"The Black Moment" is a phrase that is used a lot in romances. This is the scene where the conflict between the hero and heroine causes their budding romance to crash in a spectacular fashion. At that point it seems like the love they've been enjoying along the way can never overcome their issues and firmly-held beliefs, and the only solution is for them to walk away from each other, sad and hurting.
The whole book has been leading towards this particular moment, and even though the characters hope it won't get to this point, the readers are actually looking forward to it. It's not that readers are sadistic. They just want to know how the hero and heroine will get over their fears and let their love overcome the differences that should normally keep them apart.
This is a very essential step before they can get to the Happily Ever After ending—kind of like having to eat your Brussels sprouts before you get to have crème brulee.
I've always struggled with this particular aspect, and not just because I hate Brussels sprouts and love crème brulee. I really love my characters and I don't want them to suffer. I want them to be happy, and I would prefer it if they could just skip, hand in hand, to the marriage chapel, with a beautifully scrolled "The End" appearing over their joyful faces.
But to get to that point of unending bliss, the characters need to go through growing pains, and that pretty much includes well, PAIN. It's not called "growing fun".
And this is what The Black Moment is all about—growing and changing and maturing. As with most of us, characters won't volunteer to go through a change process that's guaranteed to be uncomfortable or painful. They'll only do it if there is a pretty darn good result waiting at the end of it (i.e., a great life with this person they love).
So what do the characters do when the person they love seems to be the person they should hate?
I mean, here's a man and here's a woman, two completely different people—physically, emotionally—in every way possible. They can manage to find an accommodation when it comes to physical love, because their bodies are designed to have an area of common ground, so to speak.
Now they just have to find this area of common ground emotionally, in order to get through this black moment. Each character has very firmly-held beliefs, and a particular worldview, that headbutts the beliefs and worldview of this person making them crazy with lust and love and longing.
I typically refer to this as "The Bleak Moment", because my characters aren't necessarily battling each other, they certainly don't hate each other, and they aren't filled with complete despair. So it's not so dark that it should be considered "black". But they are at an impasse. They can't go forward, and it's too late to go back.

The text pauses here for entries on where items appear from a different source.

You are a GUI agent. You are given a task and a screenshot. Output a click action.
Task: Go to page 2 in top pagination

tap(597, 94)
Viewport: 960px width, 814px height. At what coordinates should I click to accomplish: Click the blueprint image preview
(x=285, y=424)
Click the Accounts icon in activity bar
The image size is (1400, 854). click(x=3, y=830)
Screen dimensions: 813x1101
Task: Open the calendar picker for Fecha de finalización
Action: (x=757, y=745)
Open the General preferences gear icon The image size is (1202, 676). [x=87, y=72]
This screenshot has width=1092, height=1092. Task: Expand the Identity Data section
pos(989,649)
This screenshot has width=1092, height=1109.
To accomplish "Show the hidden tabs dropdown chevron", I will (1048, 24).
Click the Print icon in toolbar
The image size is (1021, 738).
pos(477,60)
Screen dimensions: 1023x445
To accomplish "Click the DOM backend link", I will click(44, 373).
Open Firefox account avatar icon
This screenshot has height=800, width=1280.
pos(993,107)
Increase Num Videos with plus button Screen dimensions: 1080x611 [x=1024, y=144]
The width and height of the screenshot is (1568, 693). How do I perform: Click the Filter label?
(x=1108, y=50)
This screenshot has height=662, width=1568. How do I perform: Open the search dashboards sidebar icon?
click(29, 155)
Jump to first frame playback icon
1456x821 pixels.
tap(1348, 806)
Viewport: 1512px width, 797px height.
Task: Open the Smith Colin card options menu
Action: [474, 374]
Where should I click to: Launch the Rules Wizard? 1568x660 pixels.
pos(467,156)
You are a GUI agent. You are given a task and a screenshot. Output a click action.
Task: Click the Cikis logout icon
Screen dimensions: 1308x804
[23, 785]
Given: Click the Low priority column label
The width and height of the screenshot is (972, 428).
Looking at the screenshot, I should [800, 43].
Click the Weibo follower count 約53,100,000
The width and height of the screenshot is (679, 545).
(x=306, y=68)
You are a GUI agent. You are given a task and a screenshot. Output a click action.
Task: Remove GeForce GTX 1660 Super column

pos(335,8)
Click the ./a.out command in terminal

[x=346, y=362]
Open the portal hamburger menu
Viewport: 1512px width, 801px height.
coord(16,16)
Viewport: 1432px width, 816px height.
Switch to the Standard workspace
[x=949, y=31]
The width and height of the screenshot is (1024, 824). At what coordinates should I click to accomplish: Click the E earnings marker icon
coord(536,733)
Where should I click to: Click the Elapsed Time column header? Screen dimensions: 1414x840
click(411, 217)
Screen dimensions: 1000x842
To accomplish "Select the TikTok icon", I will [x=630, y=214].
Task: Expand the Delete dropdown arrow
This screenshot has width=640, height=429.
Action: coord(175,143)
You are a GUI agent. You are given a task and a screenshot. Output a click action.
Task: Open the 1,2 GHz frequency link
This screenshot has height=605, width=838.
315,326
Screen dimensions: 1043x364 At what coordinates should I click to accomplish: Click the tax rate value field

Since they have been building to this point throughout the story, rushing through it would be like a premature. . .release. (Cue Peggy Lee's classic song about disappointment, "Is That All There Is?")
I recently re-read one of my manuscripts and I realized I'd rushed through this moment, all because I didn't want the characters to go through an extended period of anguish. But it was a letdown. For me. And I'm the one who wrote it. It felt like the characters just kind of threw their hands in the air and said, "Okay. Whatever. Where do you want to go for the honeymoon?"
I finally—FINALLY—understood why my characters need to suffer. They need to struggle, so they can feel good at making it through something impossibly difficult. It's the same exact way I feel when I make it through a revision that seems daunting. It's too hard, I say. I don't think I can do it. But somehow I do. And then it's not as hard as I first thought, because I'm thinking about it differently, considering diverse possibilities, looking at it with fresh eyes, and all of a sudden, I've finished it, I've made it through. And I feel fantabulous, like I've just won a marathon when at first I couldn't even get off the couch.
Our characters benefit in the same way. For example, I have a character that thinks, "I can't possibly let go of my belief that commitment is a trap that will make me want to gnaw off my arm." Their encounters with their love interest challenge that belief, and soon they are in a committed relationship AND both arms are intact, and they haven't once contemplated sharpening their incisors. Even more importantly, they've jettisoned their old belief system, through a lot of struggle and hard work. As much as we admired the characters before The Bleak Moment, we're lifelong fans AFTER they've gone through the effort to change for the better.
So now I'm a convert to the importance of The Bleak Moment. I may still struggle with it—which is what happens when you get rid of a firmly-held belief, after all. But now that I understand the payoff, I'm gonna be making my characters squirm.
Not only are they gonna love it, they're gonna thank me for it.